Sulla scia del successo di Parasite (Oscar come Miglior Film nel 2020), arriva nelle nostre sale Madre, film cult del regista coreano Bong joon-ho. A distribuire il film – a dodici anni dal suo debutto -, la P.F.A – Emme Cinematografica, che audacemente ha trovato uno spazio nei cartelloni dei cinema d’essai, ricordandoci quanto sopraffina e densa di contenuti sia la scena del cinema sud-coreano.

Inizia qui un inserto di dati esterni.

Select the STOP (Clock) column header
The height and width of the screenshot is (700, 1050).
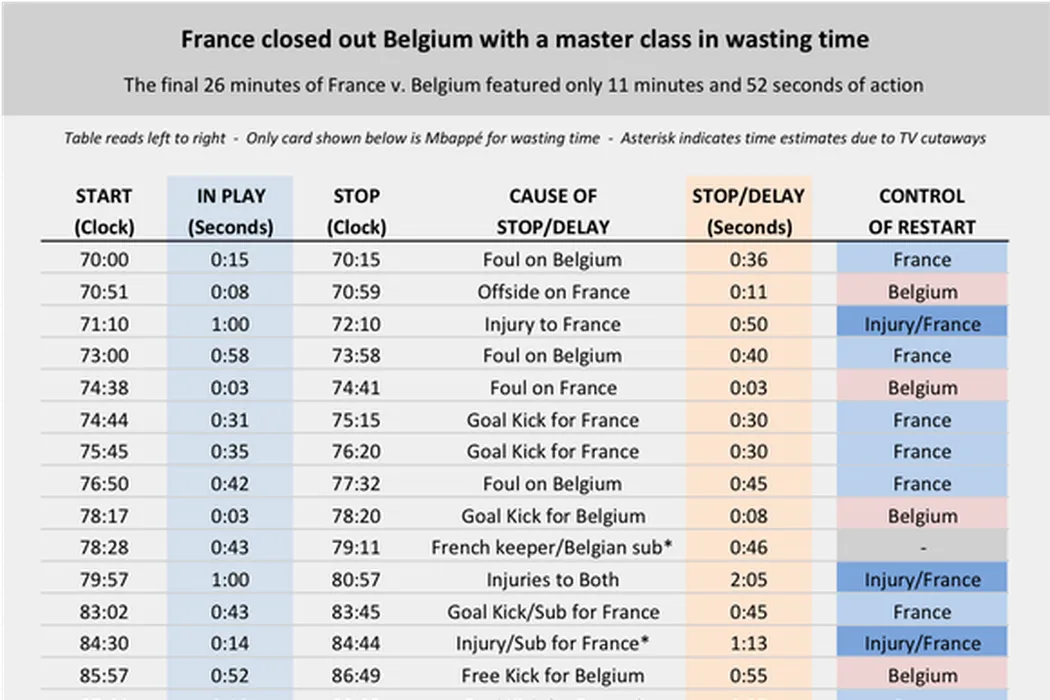[x=356, y=211]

Relazioni disfunzionali, disuguaglianze sociali, esplorazione dell’animo umano: attorno a questa complessa sequenza tematica ruota la storia di Do-joon, bizzarro ma inoffensivo giovane con problemi mentali, incarcerato, senza alcuna prova, per l’omicidio di una ragazza del posto. Ma la madre del ragazzo, che ha con lui un rapporto al limite dell’ossessione, si rifiuta di credere che il figlio sia un assassino: la sua convinzione darà inizio a un’indagine ai limiti della legalità, nella quale il confine tra bene e male, tra colpevolezza e innocenza, andrà sempre più assottigliandosi.

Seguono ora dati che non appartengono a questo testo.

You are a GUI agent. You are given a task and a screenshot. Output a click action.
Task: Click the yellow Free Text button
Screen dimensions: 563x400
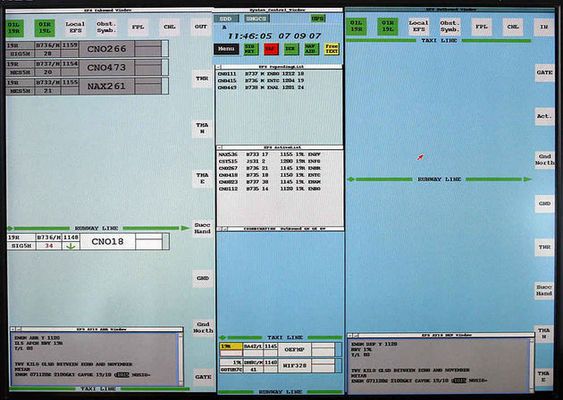[331, 49]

«La mamma è sempre la mamma», recita un antico detto popolare. A dire che in Madre questo motto viene colto alla lettera non si sbaglia. Sì, perché la madre del film di Joon-ho ha una potenza pervasiva tale da accentrare l’intera narrazione intoro a sé, e risucchiarla: dedita all’agopuntura e alle erbe medicinali, la sua figura è dotata di quell’aura stregonesca capace di farci predire i più drammatici eventi. E gli eventi drammatici accadono, tanto che l’amato figliuolo si ritrova coinvolto in un caso di omicidio a sua insaputa. Il venir meno dell’oggetto del suo amore fa spezzare in lei qualcosa: da questo momento in poi l’archetipo materno non basta più, la madre si muta nella sua forma primordiale, pronta a compiere gli atti più immondi pur di salvare il suo cucciolo dalle grinfie di una società corrotta e discriminante. Non importa che lui sia colpevole o innocente, conta ristabilire i – malsani – equilibri precedenti, ricostruire quella bolla di quotidianità in cui ogni abitudine aveva il suo posto, ogni gesto la sua ritualità. Ed è così che una trama da giallo all’americana si trasforma in un dramma esistenziale sull’ambiguità delle relazioni famigliari e sul modo in cui esse influenzano la nostra capacità – o in-capacità – di stare al mondo. Le strutture del thriller sfumano dunque in atmosfere più intime, grazie a una regia piena di primi piani e una scrittura che si cura di costruire nel dettaglio persino la psicologia dei personaggi secondari. I registri narrativi spaziano poi dal comico al grottesco, e se non sempre il racconto eccelle in fluidità, le interpretazioni di Weon Bin e Kim Hye-ja nei panni dei protagonisti bastano a tenere lo spettatore incollato a ogni singola scena. Scene provocatorie, quelle di Madre, che talvolta potranno forse sembra estranee all’estetica occidentale, ma che di certo non mancheranno di interrogarci sul nostro personale modo – più o meno disfunzionale – di vivere i nostri rapporti e il nostro mondo.